Taking the material as a whole, state how many of its lines contain "computer". Write the number and nothing more.
══ Record set
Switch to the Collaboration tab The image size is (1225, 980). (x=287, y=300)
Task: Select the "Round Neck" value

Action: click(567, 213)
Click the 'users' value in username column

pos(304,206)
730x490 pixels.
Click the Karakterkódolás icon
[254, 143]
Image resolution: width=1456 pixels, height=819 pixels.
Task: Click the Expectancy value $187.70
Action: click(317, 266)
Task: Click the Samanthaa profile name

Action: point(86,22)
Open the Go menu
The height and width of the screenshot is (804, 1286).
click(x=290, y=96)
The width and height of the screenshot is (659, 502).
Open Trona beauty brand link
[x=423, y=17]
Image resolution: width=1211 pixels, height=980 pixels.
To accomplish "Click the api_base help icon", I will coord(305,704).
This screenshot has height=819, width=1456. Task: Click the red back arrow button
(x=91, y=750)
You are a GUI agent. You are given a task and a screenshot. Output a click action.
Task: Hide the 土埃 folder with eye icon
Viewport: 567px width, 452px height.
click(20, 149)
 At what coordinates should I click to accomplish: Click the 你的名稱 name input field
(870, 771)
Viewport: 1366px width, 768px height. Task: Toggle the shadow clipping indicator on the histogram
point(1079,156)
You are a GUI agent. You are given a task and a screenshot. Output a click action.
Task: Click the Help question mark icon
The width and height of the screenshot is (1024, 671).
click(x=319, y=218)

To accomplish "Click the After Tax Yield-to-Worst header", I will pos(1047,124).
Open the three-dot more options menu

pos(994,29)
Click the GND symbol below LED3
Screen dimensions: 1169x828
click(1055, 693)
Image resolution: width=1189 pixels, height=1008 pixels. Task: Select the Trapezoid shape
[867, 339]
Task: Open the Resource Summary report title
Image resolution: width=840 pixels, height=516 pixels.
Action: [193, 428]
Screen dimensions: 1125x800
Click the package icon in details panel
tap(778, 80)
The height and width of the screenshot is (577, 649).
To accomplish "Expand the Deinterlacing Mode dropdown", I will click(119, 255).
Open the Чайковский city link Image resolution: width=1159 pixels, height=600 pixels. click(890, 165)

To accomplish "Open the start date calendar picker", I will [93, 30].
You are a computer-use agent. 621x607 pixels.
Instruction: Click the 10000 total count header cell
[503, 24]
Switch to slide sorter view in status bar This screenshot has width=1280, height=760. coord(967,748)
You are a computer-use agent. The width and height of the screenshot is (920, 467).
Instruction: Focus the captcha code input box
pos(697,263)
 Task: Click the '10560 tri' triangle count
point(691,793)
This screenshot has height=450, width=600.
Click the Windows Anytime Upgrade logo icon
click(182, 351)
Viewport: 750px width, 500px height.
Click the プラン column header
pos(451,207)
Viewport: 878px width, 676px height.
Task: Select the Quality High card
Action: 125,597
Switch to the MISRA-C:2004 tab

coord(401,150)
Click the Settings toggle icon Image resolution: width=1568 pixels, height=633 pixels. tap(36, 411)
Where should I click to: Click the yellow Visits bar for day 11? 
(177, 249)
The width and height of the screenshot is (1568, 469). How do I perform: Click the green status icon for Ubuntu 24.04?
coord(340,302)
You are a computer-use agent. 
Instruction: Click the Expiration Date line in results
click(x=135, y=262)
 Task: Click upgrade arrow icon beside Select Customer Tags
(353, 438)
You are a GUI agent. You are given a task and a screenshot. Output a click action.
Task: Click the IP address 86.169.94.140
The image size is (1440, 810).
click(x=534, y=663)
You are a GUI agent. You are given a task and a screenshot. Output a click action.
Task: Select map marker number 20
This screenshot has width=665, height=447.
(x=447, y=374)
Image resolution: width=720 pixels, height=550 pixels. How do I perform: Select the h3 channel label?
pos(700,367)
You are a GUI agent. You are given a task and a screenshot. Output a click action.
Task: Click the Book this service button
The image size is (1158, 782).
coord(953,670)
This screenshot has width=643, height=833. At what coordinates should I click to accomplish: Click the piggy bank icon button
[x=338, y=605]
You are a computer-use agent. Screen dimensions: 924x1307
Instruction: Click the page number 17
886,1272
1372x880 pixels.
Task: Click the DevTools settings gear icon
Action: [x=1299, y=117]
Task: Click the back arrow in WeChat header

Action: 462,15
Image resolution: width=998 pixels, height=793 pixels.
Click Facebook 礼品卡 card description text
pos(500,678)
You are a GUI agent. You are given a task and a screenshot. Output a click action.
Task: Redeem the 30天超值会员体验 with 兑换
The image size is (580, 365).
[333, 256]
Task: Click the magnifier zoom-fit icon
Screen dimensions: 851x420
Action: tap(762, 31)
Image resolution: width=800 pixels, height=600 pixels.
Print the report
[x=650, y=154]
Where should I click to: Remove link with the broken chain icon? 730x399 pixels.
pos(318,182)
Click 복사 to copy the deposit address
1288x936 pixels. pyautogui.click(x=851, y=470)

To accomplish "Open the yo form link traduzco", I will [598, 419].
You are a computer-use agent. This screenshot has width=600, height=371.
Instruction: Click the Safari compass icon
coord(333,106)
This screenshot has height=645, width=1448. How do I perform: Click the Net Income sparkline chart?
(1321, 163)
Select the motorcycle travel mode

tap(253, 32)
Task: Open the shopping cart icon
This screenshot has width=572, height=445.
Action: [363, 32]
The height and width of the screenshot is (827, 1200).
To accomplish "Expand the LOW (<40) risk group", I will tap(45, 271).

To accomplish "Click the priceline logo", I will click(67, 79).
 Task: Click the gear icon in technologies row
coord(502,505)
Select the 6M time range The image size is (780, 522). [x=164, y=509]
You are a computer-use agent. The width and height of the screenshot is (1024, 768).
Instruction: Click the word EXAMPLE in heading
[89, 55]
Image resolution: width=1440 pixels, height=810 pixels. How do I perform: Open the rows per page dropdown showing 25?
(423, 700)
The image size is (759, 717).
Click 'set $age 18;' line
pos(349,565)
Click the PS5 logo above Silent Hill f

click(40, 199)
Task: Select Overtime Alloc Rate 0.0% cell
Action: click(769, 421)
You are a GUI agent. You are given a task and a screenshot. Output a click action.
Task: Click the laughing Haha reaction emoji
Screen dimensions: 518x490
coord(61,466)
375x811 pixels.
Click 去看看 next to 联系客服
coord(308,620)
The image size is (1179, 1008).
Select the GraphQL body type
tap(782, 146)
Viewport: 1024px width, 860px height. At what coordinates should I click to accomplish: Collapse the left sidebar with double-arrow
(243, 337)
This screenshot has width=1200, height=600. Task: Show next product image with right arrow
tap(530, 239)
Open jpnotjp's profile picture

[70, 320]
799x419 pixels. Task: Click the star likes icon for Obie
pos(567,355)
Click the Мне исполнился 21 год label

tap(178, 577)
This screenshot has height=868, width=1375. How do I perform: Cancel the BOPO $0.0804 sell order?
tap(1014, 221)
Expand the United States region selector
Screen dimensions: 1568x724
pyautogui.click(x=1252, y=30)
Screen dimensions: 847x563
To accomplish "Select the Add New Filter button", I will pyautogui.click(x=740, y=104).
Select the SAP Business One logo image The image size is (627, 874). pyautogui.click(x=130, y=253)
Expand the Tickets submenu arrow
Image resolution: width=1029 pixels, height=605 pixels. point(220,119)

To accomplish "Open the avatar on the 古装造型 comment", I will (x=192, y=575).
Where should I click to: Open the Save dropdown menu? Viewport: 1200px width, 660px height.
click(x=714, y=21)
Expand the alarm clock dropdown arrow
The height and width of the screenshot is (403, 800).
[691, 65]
════
◆ Solved exercise: 6